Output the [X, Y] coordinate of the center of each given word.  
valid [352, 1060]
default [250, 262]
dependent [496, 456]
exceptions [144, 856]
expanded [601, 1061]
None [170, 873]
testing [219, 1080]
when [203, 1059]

^^^^

■ **Goal of the exercise**
Switch "center" to "midpoint" throughout the rows above, and reproduce every line with no other change.

■ **Final result**
Output the [X, Y] coordinate of the midpoint of each given word.  
valid [352, 1060]
default [250, 262]
dependent [496, 456]
exceptions [144, 856]
expanded [601, 1061]
None [170, 873]
testing [219, 1080]
when [203, 1059]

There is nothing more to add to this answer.